▶ _PROBLEM DESCRIPTION_
Copy out verbatim the lines between the line containing "Viewport: 1316px width, 920px" and the line containing "tap(318, 70)", inclusive.

▶ _THE INPUT_
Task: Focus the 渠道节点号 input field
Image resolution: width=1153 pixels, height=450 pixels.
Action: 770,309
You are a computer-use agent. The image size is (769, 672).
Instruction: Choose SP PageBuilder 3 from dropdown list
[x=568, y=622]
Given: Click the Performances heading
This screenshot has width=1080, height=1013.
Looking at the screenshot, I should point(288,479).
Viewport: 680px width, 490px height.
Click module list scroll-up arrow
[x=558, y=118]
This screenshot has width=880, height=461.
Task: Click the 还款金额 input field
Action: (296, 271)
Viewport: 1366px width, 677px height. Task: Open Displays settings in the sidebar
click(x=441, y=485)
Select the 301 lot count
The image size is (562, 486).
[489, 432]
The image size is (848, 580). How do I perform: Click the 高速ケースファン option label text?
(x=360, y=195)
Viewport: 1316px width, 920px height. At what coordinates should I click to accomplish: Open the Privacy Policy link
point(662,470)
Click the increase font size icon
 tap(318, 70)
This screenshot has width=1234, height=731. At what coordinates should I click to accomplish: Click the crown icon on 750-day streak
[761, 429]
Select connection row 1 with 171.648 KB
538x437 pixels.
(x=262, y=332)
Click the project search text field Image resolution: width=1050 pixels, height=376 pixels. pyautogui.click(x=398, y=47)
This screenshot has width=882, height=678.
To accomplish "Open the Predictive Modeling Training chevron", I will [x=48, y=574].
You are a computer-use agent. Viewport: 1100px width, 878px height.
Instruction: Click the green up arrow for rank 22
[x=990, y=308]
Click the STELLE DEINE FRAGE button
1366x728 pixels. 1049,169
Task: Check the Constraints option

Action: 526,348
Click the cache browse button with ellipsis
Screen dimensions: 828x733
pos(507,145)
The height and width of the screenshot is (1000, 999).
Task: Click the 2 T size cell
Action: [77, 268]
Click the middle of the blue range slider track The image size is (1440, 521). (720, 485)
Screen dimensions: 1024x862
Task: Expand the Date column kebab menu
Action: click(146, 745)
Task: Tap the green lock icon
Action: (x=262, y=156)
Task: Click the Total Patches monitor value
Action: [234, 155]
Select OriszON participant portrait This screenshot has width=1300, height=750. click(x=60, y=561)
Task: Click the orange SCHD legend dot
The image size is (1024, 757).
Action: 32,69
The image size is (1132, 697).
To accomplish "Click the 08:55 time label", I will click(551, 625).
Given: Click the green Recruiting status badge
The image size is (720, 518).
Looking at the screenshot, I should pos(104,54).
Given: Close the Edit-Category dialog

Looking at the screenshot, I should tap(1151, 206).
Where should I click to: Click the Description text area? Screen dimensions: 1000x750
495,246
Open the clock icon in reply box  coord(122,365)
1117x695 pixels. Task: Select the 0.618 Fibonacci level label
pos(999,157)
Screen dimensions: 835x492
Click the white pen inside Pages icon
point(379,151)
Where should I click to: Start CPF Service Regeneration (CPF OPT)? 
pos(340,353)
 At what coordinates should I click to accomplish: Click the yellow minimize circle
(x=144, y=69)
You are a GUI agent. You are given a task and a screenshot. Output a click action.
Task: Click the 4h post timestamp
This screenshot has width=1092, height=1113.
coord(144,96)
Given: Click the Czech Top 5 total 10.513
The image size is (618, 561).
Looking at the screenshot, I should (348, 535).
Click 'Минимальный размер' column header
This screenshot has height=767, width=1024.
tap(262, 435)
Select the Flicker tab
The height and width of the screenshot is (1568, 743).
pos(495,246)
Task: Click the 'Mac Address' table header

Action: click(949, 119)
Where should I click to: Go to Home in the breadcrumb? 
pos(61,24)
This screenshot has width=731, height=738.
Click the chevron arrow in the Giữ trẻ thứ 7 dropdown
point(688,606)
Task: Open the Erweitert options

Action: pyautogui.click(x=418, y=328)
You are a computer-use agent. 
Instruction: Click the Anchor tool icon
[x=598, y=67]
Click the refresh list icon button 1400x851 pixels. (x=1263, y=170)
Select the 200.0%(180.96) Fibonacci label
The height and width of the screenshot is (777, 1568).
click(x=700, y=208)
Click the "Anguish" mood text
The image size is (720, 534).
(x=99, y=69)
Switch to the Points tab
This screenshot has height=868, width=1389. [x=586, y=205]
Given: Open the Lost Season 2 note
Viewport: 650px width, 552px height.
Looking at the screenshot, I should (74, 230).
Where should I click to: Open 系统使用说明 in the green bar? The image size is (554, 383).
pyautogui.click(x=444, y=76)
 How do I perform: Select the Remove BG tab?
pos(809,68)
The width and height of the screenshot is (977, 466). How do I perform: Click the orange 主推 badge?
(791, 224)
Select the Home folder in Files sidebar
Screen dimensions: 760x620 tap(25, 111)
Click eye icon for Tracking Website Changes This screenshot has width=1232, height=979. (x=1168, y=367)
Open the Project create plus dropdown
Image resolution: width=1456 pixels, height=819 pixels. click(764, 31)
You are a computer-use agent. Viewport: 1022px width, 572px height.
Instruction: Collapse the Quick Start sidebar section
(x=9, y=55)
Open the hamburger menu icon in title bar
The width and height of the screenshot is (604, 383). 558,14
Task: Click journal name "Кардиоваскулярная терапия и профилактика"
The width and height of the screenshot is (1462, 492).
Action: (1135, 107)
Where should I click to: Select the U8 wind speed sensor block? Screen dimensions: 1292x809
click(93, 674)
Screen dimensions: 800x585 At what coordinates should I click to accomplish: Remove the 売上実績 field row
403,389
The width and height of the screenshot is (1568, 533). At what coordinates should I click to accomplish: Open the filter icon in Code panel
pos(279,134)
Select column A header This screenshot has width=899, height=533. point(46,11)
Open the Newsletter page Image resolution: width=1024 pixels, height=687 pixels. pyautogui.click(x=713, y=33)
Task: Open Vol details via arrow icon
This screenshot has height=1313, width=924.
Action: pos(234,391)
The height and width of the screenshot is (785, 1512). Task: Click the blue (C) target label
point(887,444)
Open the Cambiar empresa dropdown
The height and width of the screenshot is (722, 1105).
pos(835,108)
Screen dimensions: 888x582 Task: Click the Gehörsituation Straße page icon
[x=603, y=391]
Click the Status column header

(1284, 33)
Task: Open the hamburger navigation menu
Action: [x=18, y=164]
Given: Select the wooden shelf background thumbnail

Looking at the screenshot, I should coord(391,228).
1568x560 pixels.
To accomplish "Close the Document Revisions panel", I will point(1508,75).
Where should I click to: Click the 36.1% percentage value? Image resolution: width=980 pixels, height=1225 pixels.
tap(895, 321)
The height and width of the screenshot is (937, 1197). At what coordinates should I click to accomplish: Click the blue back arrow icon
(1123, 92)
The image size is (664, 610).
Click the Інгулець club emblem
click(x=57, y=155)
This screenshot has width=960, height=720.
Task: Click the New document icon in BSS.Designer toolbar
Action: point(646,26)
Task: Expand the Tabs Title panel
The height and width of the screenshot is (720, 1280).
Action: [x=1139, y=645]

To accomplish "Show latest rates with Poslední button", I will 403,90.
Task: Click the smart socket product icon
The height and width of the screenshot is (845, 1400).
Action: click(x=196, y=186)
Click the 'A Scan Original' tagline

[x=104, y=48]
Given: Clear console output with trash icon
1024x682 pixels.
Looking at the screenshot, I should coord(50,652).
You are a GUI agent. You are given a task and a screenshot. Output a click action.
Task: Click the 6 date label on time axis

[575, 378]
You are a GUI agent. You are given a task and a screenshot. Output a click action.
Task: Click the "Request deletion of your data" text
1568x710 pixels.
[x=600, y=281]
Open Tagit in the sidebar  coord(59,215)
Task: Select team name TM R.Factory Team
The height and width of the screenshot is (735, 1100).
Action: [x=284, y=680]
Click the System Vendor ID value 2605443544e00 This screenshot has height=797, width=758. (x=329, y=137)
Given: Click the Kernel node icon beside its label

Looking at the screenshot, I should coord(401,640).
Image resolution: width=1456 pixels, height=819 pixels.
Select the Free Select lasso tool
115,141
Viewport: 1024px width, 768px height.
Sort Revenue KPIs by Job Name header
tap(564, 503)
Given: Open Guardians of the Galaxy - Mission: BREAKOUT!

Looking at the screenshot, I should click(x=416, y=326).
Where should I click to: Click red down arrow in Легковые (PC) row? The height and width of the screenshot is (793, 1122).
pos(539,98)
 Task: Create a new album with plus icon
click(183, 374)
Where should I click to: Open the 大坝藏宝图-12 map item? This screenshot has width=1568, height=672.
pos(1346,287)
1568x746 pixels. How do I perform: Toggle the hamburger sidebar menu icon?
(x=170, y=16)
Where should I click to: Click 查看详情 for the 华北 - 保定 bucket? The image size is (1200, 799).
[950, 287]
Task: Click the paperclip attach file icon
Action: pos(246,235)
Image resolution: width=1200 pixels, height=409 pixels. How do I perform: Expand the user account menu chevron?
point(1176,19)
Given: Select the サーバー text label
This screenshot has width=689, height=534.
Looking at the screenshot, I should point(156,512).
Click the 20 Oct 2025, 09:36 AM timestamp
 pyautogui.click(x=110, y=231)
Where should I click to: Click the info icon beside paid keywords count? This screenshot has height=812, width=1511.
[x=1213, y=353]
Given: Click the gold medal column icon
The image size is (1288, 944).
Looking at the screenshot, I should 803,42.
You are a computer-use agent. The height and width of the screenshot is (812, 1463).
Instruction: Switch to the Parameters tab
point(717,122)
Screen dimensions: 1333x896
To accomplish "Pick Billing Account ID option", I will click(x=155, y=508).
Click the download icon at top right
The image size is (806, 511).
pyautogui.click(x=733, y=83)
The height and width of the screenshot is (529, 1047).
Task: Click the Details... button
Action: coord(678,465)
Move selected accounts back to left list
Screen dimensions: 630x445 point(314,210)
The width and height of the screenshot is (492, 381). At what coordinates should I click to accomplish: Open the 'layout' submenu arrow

▶ _RESULT OF THE EXERCISE_
Viewport: 1316px width, 920px height. At what coordinates should I click to accomplish: Open the Privacy Policy link
point(662,470)
Click the increase font size icon
 tap(318, 70)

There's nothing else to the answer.